◆ Data records ◆
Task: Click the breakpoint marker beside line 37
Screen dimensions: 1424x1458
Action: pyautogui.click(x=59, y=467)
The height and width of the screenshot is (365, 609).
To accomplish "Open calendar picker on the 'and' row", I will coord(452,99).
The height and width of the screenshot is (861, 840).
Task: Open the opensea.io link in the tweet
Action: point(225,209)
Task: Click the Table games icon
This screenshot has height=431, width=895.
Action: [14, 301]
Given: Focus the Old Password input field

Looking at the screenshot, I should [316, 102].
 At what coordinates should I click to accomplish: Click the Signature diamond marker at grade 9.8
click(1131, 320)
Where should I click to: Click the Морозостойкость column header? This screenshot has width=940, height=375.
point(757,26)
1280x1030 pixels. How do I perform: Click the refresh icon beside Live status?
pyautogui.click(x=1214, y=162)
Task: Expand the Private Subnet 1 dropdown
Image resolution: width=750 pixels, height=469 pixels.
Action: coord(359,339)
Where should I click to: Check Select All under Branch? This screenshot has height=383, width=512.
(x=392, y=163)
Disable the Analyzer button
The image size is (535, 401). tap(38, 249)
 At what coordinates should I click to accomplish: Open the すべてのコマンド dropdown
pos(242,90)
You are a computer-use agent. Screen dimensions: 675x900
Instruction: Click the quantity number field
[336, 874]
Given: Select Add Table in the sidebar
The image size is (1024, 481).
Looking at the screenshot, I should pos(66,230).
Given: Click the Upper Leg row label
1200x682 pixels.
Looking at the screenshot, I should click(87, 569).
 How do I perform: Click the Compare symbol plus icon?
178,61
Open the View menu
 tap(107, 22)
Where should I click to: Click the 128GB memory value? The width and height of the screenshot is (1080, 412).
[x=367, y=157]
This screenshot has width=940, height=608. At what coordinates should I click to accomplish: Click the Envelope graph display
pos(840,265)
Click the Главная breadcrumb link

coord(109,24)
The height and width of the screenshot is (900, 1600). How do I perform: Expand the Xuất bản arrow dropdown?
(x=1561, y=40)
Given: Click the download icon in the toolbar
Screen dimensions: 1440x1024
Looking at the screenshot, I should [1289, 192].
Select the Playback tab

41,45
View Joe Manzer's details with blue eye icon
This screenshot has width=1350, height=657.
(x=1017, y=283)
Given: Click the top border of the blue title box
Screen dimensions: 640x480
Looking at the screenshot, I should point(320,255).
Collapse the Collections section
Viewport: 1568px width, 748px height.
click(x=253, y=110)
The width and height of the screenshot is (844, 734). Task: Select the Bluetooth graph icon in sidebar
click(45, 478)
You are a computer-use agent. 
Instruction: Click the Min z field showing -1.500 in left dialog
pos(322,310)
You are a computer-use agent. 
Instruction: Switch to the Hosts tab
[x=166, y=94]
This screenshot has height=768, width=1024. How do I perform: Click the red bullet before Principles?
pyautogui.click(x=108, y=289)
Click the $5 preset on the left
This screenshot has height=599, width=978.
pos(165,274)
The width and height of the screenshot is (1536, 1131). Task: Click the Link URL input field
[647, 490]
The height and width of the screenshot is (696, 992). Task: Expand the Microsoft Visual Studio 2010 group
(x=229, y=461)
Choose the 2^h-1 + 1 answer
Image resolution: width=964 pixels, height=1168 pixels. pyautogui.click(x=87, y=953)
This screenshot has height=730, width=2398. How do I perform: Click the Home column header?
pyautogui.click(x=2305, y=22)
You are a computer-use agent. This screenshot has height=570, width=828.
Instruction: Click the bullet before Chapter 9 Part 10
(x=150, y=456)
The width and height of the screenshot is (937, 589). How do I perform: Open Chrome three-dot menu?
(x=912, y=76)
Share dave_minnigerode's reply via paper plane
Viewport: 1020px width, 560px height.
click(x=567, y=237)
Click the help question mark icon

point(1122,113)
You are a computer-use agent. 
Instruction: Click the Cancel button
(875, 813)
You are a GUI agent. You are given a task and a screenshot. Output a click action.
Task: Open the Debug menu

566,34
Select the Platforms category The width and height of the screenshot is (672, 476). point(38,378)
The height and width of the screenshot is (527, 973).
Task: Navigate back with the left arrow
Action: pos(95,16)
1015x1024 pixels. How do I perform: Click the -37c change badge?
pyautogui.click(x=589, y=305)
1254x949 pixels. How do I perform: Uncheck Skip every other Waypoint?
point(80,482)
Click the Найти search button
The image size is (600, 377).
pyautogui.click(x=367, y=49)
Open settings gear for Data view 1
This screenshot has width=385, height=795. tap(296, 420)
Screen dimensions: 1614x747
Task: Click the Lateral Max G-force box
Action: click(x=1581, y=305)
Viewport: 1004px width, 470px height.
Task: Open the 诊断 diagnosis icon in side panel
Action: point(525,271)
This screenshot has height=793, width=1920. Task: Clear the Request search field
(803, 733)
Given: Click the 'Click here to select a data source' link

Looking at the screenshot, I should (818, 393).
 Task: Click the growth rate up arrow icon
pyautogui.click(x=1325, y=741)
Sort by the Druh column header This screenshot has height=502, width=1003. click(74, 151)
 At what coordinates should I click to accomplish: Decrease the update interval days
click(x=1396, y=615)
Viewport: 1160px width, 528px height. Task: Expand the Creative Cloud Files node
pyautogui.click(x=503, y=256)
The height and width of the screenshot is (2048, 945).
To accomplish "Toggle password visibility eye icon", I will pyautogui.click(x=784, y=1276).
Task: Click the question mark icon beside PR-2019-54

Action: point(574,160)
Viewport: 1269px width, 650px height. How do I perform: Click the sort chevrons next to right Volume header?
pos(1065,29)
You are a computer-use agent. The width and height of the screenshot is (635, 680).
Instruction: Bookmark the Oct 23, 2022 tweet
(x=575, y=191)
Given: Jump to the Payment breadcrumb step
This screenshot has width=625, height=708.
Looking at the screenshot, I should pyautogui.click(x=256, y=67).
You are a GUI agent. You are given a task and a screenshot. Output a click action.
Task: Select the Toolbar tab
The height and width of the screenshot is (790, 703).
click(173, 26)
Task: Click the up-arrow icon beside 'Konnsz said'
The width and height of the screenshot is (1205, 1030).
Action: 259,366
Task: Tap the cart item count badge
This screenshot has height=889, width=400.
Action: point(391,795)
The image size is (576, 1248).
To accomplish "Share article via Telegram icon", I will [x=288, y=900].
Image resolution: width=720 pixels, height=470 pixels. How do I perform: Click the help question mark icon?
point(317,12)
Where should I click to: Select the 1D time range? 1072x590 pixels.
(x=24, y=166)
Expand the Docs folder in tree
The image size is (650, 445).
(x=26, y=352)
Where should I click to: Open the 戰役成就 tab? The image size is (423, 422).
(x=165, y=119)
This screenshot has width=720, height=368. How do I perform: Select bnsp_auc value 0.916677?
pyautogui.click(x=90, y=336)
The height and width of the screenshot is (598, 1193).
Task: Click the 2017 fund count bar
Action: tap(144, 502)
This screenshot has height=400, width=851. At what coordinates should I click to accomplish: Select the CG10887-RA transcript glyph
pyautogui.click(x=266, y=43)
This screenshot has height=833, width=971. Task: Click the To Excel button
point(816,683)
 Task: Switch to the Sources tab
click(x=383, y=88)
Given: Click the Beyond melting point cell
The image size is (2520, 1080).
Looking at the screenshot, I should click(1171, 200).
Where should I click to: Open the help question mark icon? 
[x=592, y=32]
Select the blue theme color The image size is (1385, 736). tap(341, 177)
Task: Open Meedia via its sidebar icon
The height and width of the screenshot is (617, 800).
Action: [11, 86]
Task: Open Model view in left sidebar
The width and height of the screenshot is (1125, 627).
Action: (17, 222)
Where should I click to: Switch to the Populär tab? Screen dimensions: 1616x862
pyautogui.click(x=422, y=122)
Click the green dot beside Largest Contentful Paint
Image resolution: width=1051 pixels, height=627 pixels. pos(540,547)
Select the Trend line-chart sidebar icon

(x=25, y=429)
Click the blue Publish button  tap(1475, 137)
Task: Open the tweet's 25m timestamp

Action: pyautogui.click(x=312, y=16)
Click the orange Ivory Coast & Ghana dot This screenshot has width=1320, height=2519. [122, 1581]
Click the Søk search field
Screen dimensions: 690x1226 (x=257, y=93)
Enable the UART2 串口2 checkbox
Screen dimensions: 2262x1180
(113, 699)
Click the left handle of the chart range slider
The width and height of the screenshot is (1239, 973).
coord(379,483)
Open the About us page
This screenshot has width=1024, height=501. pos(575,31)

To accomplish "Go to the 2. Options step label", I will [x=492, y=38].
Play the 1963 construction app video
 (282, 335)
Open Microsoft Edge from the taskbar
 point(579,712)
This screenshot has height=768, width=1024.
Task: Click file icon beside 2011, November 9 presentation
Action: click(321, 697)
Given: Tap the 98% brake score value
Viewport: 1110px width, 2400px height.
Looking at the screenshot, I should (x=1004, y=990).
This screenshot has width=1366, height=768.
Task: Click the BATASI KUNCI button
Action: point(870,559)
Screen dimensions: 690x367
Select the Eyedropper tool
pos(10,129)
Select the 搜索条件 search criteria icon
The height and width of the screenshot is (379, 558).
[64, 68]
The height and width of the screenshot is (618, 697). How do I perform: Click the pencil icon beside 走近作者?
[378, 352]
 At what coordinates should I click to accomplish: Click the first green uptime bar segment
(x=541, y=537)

◆ Work required ◆
Using the data above, return every line that contains the string "step".

◆ Result of the exercise ◆
Given: Jump to the Payment breadcrumb step
To accomplish "Go to the 2. Options step label", I will [x=492, y=38].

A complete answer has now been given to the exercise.